In certi casi si può anche pensare a una carenza o a una incertezza del lessico latino per cui si ricorse, quasi per disperazione, a quello longobardo.
I barbari “trincavano, rissavano, urlavano”, scompostamente; sotto l’effetto di una “sbronza”, sicuramente, avranno spaccato qualche “scranna” e “scaracchiato” per terra e poi saranno caduti con un “tonfo”, sotto l’occhio inorridito dei romani, ma sicuramente incuriosito! Rimanevano in ogni caso dei nemici.
E allora, che parte hanno le parole germaniche nella lingua letteraria italiana?
Non potevamo continuare a dire “albo” e “ bello” invece di “bianco” e “guerra”?
Sicuramente la compenetrazione ci fu anche a livello linguistico e molto spesso la lingua è un fatto estetico ed obbedisce più al gusto che al bisogno.
Così si hanno parole latine (o anche greche) e il loro peggiorativo, contrario o corrispondente germanico:

amante (vedi Dante)>>>>>>>>>>>drudo (Dante: ”Taide è la puttana che rispuose al drudo suo…”)
ballo>>>>>>>>>>>>>>>>>>>>>>ridda
bagnarsi>>>>>>>>>>>>>>>>>>>>sguazzare
bello>>>>>>>>>>>>>>>>>>>>>>>laido
ben fatto>>>>>>>>>>>>>>>>>>>>sbilenco
bere>>>>>>>>>>>>>>>>>>>>>>>trincare o lappare (inglese to lap)
cavallo>>>>>>>>>>>>>>>>>>>>>marrone (italiano meridionale “vecchia bestia” – “persona malaticcia”)
cosa>>>>>>>>>>>>>>>>>>>>>>>roba
desiderio>>>>>>>>>>>>>>>>>>>>brana
dolore>>>>>>>>>>>>>>>>>>>>>>affanno
freddo>>>>>>>>>>>>>>>>>>>>>>fresco
faccia, viso, volto>>>>>>>>>>>>>>grinta
gola>>>>>>>>>>>>>>>>>>>>>>>>strozza (da cui strozzino)

■ **ESERCIZIO ASSEGNATO 1**
Per favore, trascrivi dal testo sulle parole germaniche tutto ciò che va da "In certi casi" giù fino a "a quello longobardo.".
■ **ESERCIZIO ASSEGNATO 2**
Porta avanti il testo sulle parole germaniche partendo subito dopo l'ultima riga riportata.
I dati provengono da un'altra fonte.

■ **DATI FORNITI**
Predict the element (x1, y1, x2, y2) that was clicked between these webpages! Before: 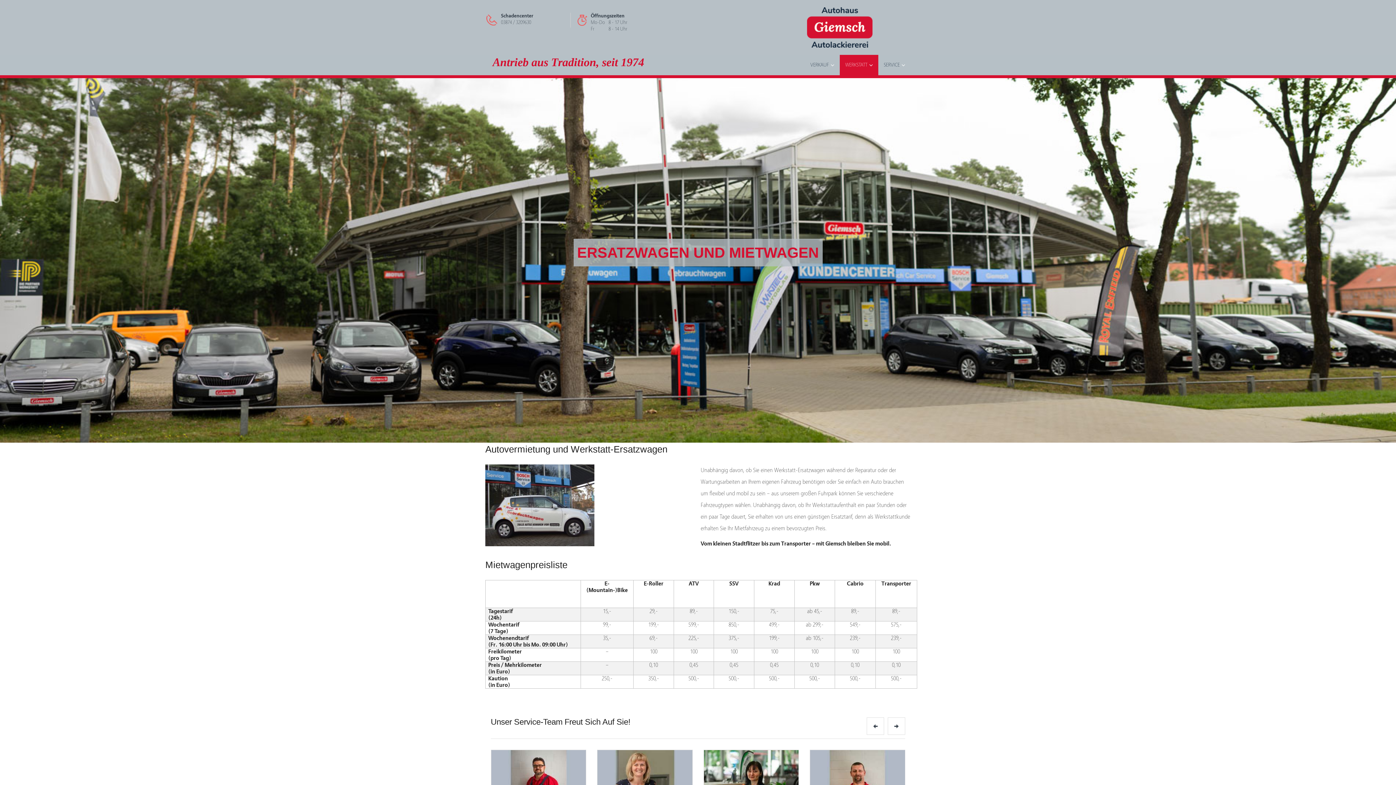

---

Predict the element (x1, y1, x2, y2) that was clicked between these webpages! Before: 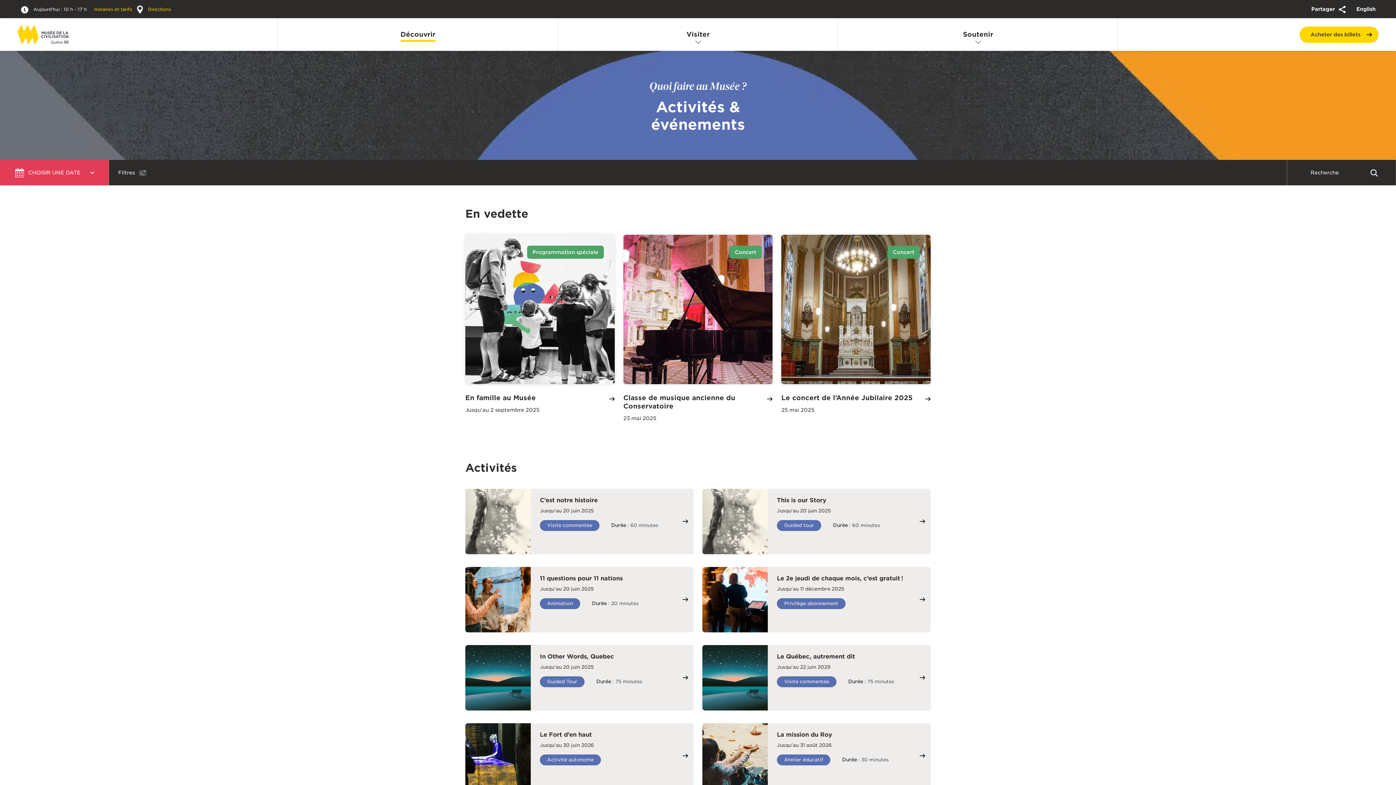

■ **RISPOSTA SCRITTA 1**
In certi casi si può anche pensare a una carenza o a una incertezza del lessico latino per cui si ricorse, quasi per disperazione, a quello longobardo.

■ **RISPOSTA SCRITTA 2**
ingannare>>>>>>>>>>>>>>>>>>>>abbindolare
insidia>>>>>>>>>>>>>>>>>>>>>>>agguato
intelligenza>>>>>>>>>>>>>>>>>>>senno
intermediario>>>>>>>>>>>>>>>>>>ruffiano
lavorare>>>>>>>>>>>>>>>>>>>>>rubare
lite>>>>>>>>>>>>>>>>>>>>>>>>>baruffa, faida, bega, baratta
litigare>>>>>>>>>>>>>>>>>>>>>>bisticciare
sterco>>>>>>>>>>>>>>>>>>>>>>>stronzo
misero>>>>>>>>>>>>>>>>>>>>>>gramo
morire>>>>>>>>>>>>>>>>>>>>>>schiattare
nero>>>>>>>>>>>>>>>>>>>>>>>bianco
odio>>>>>>>>>>>>>>>>>>>>>>>astio
pace>>>>>>>>>>>>>>>>>>>>>>>guerra
parlare, perorare>>>>>>>>>>>>>>arringare
pezzo>>>>>>>>>>>>>>>>>>>>>>tozzo
povero>>>>>>>>>>>>>>>>>>>>>ricco
ridere>>>>>>>>>>>>>>>>>>>>>>sghignazzare
ruga>>>>>>>>>>>>>>>>>>>>>>>grinza
sorriso>>>>>>>>>>>>>>>>>>>>>ghigno
stanco>>>>>>>>>>>>>>>>>>>>>stracco
umiltà>>>>>>>>>>>>>>>>>>>>>orgoglio
unghia>>>>>>>>>>>>>>>>>>>>>grinfia
verità>>>>>>>>>>>>>>>>>>>>>>bugia
vile>>>>>>>>>>>>>>>>>>>>>>>baldo
Confrontando queste parole possiamo capire quali fossero i rapporti tra i due popoli.
E’ indubbia, ad esempio, la superiorità militare dei Germani che mantenevano con guerre continue e con il costante esercizio della milizia. Ai vinti (Latini) non restava altro che predicare la “pace”, più ultraterrena che terrena, intanto che subivano la “guerra”!
I Latini ridotti a “servi” soffrivano la tracotanza dei Germani e, mentre il “dives” latino diventava un “ricco” germanico, il “pauper”, povero era e povero rimaneva. E così ”l’umiltà” romana si oppose al germanico “orgoglio”!
Uno scrittore della bassa latinità chiamò i Germani” latrones, praedones, barbari, turba latrocinatium “. Ai Latini depauperati delle loro terre, restò il lavoro, nel senso di fatica (francese travail da cui travaglio), di sofferenza (laboro stomacho).
Anche il mondo linguistico dei colori fu modificato (nero e bianco) e quello della cucina e dell’abbigliamento.
Nero e verde restano “colori latini” di cui non è chiara la motivazione. Che siano legati ad un pessimismo crescente (nero) e ad una speranza impellente (verde)?
Probabilmente queste mutazioni non furono del tutto indispensabili, ma sicuramente furono adottati i nuovi termini per arricchire la lingua di parole talvolta drammatiche, passionali, violente, orrende, ma anche dalle delicate sfumature (si pensi a: garbo, lesto, rigoglio, senno, schietto).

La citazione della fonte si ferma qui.